In 1991 ging hij met pensioen. Dat was erg aanpassen voor papa. Immers, zijn werk was altijd zijn allergrootste hobby. Vervolgens begon zijn gezondheid hem gaandeweg in de steek te laten.

Rond 1995 brak de moeilijke periode aan. Vanwege de Parkinson mocht hij niet meer autorijden. Hij vond het vreselijk om zo zijn mobiliteit kwijt te raken. Ook eenvoudige dingen zoals schrijven werden steeds lastiger. Het leven thuis werd zwaar - en steeds zwaarder - voor papa en ook voor mama die hem onvermoeibaar verzorgde.

Op z'n 73ste kreeg hij twee kleinzoons.

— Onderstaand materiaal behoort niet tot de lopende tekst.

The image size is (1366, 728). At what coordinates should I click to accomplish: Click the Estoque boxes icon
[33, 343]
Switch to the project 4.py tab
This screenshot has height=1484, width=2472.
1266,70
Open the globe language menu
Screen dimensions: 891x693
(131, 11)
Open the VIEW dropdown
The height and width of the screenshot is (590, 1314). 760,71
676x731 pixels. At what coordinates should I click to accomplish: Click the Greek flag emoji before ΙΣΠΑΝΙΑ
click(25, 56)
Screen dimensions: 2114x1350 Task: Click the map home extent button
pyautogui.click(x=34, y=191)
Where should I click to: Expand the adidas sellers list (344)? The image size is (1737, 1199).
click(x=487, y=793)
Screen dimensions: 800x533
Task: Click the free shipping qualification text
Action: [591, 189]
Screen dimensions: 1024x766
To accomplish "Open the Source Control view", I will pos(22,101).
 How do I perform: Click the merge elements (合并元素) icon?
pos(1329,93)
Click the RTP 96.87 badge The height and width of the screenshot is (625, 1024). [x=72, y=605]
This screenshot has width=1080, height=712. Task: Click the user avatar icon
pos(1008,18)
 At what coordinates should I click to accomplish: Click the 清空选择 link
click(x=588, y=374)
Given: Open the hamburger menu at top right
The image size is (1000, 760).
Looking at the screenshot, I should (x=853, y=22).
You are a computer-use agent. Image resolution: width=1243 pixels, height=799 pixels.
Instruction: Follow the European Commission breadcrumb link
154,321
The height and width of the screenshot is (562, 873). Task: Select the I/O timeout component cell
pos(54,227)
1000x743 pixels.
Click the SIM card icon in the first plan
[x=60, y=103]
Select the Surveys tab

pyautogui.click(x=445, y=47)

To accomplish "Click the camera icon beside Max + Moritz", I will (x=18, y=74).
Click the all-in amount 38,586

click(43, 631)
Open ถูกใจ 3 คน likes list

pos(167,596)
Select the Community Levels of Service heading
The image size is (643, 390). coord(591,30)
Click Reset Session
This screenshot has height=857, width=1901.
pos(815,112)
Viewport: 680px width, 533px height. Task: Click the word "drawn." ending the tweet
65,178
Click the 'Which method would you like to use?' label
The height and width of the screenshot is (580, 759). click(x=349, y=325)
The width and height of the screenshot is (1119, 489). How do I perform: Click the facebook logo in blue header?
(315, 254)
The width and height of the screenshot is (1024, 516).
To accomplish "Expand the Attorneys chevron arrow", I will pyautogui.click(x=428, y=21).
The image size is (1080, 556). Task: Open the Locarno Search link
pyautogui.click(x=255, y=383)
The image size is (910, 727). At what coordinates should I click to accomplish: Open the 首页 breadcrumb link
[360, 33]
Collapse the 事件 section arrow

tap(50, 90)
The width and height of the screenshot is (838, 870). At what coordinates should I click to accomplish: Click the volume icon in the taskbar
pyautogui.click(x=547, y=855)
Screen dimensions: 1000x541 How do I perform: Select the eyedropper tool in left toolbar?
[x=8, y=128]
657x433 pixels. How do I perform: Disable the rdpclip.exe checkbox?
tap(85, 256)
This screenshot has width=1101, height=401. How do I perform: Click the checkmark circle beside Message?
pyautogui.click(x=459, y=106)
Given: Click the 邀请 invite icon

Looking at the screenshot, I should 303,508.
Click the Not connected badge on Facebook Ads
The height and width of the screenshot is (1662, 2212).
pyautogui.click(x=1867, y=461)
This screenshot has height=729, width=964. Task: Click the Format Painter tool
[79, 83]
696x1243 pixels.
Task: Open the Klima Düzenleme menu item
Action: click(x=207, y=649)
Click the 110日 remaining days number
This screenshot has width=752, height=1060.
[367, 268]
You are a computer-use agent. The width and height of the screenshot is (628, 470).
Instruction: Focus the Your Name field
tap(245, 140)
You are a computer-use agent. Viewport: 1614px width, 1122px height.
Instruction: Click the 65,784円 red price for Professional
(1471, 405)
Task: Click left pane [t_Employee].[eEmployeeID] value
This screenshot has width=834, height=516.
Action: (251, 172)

Zijn ziekte maakte het hem onmogelijk om met ze te spelen, maar hij zag ze met belangstelling opgroeien en vroeg altijd naar ze. Het lukte nog enkele malen om naar Engeland te reizen om de kleine Dion te zien. In 2001 kwam er ook nog een kleindochtertje bij. Papa en mama hebben toen nog zelf de eerste de beste bus, trein en tram naar Den Haag gepakt om haar te gaan bekijken, terwijl hij toen al heel slecht ter been was.

In 2002 kwam papa met een longontsteking in het ziekenhuis terecht. Langer thuis wonen was onmogelijk geworden. Vanaf augustus 2002 was hij in Mariënhaven. Daar werd hij - ondanks zijn ziekte - bekend om zijn rake opmerkingen. Als iemand die heel rustig was, weinig zei, maar dan opeens met een haarscherp, vaak humoristisch commentaar voor de dag kwam.

Mama was bijna elke dag bij hem. Op het laatst communiceerde hij nog bijna alleenmaar non-verbaal. En wilde je een reactie loskrijgen, dan moest je vooral met iets betekenisvols komen, niet met zomaar wat koffiepraat.

Lieve papa: ik ben heel trots op u. Op wie u was en op wat ik van u en mama samen  heb meegekregen. Veel daarvan wil ik ook aan míjn kinderen doorgeven: plezier hebben in culturele verschillen. Respect voor andermans gezichtspunt. En maar één principe: "wat gij niet wilt dat u geschiedt…". Genieten van strand, duin, bos, rivier. Nauwgezet en zorgvuldig zijn bij belangrijke dingen. Op eigen benen staan. Iets leuks doen met je fantasie/creativiteit. En die typische kijk op levensvragen die - zoals u zelf eens tegen uw broer Henk zei -  neigt naar het Boeddhisme.

Lieve papa. Toen we klein waren praatte u vaak langs uw neus weg, op een vanzelfsprekende manier, over 'in je vorige leven', 'in je volgende leven'. Als dat zo is bent u nu bevrijd. Bevrijd van die ziekte en door naar datgene wat hierna komt.